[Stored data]
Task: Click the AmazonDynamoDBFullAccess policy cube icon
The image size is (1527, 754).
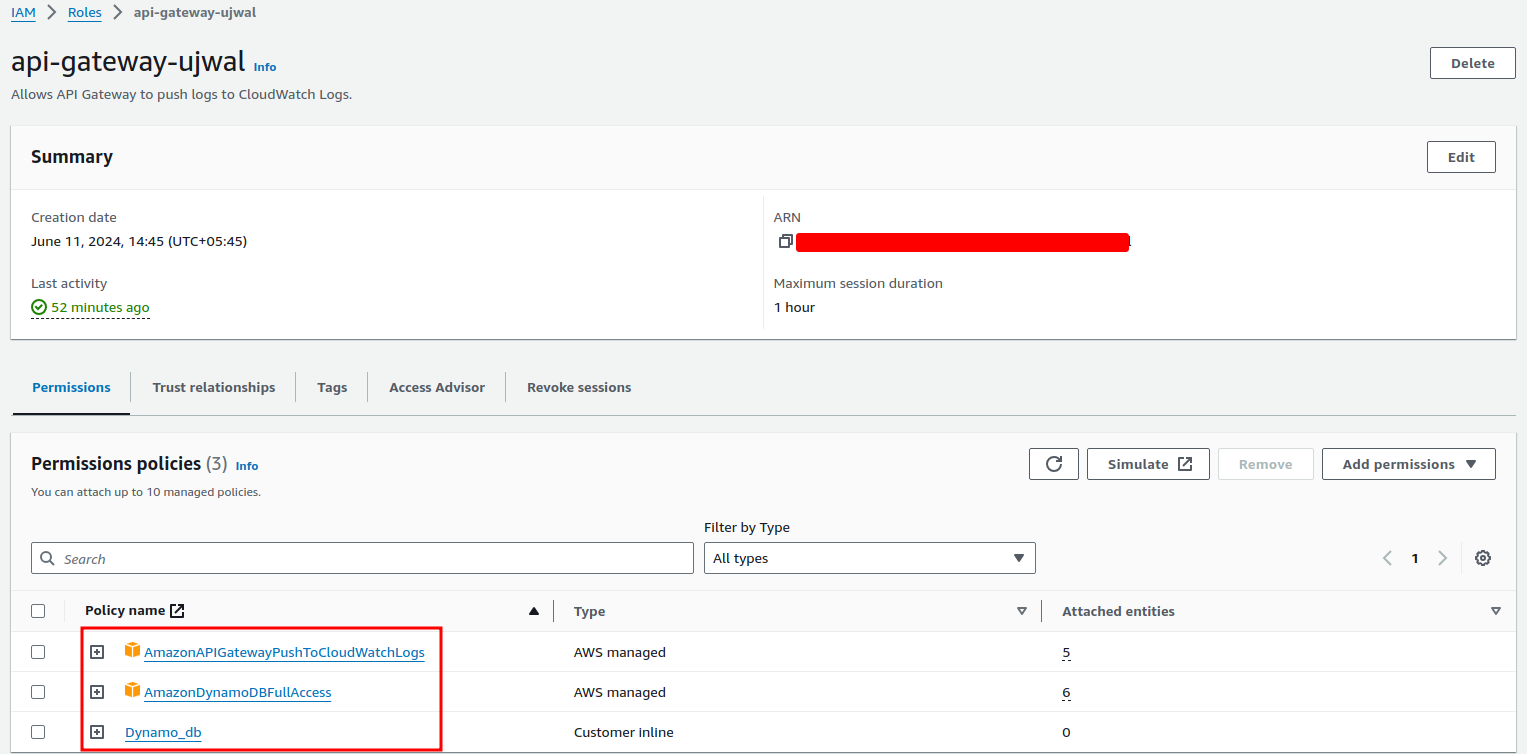Action: point(132,691)
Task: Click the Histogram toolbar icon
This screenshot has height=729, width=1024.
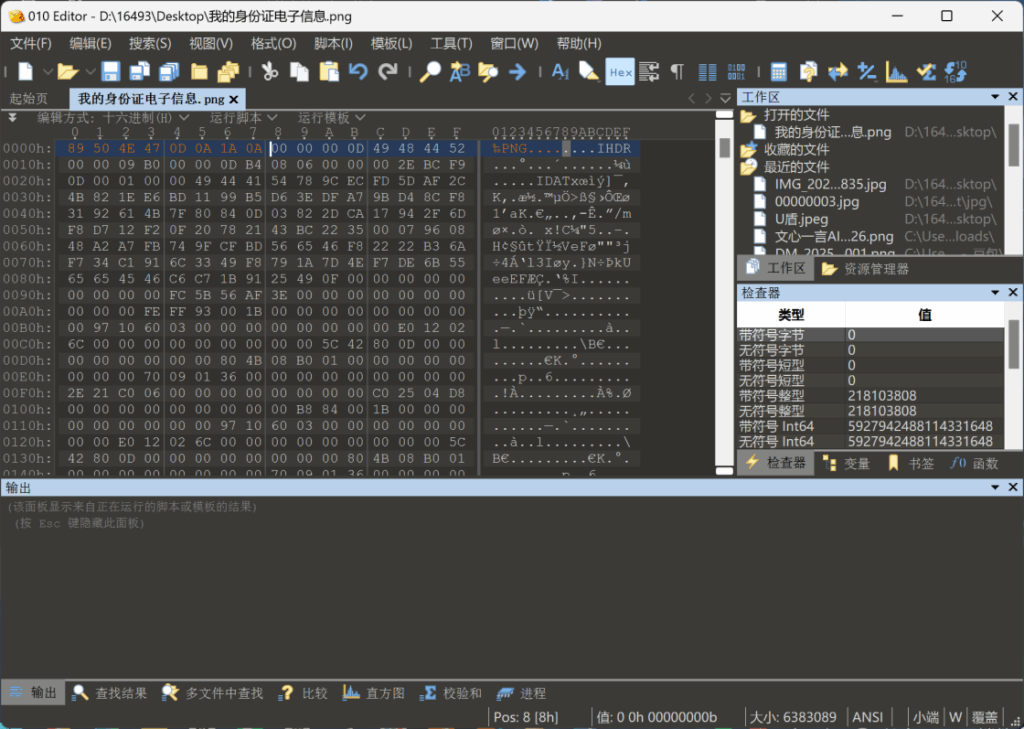Action: [896, 72]
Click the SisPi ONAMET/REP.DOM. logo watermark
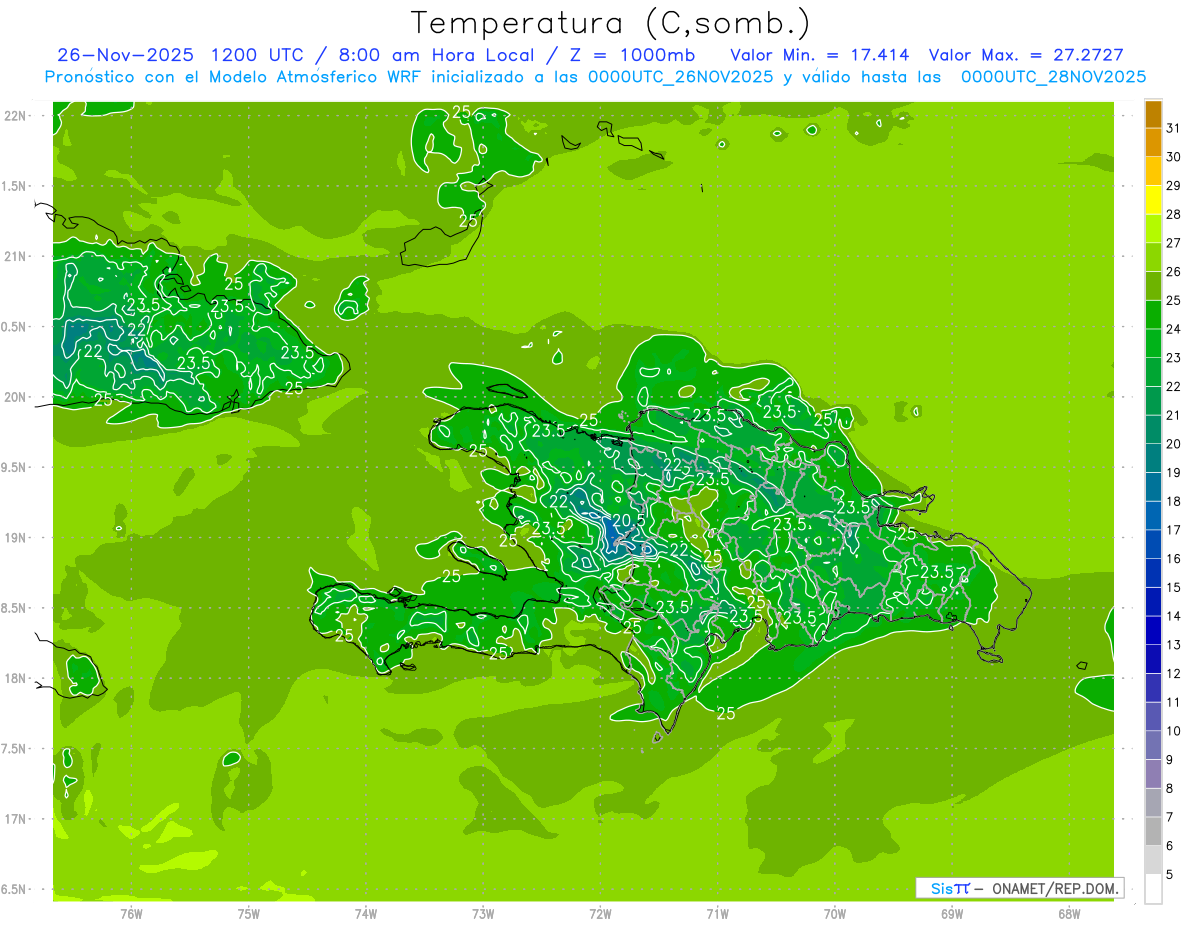This screenshot has width=1200, height=927. (1019, 888)
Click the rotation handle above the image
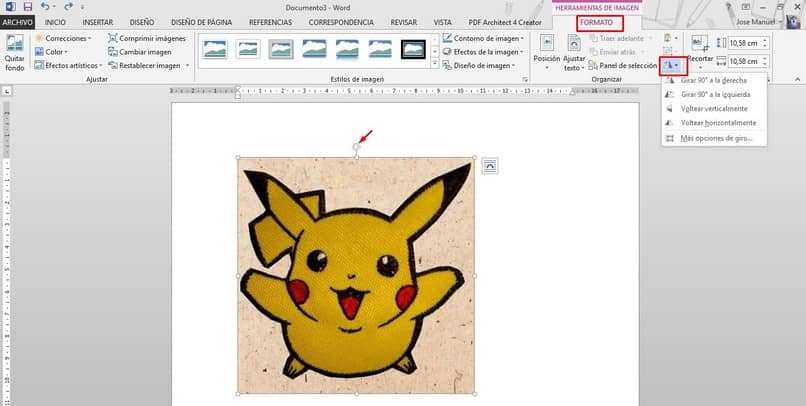The width and height of the screenshot is (806, 406). coord(356,147)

● **PROBLEM**
Quote the data exactly, leaving every image out of the copy.

● **EXERCISE RESPONSE**
Task: Click the AmazonDynamoDBFullAccess policy cube icon
The image size is (1527, 754).
Action: point(132,691)
Task: Click the Histogram toolbar icon
This screenshot has height=729, width=1024.
Action: [896, 72]
Click the SisPi ONAMET/REP.DOM. logo watermark
This screenshot has width=1200, height=927. (1019, 888)
Click the rotation handle above the image
The width and height of the screenshot is (806, 406). coord(356,147)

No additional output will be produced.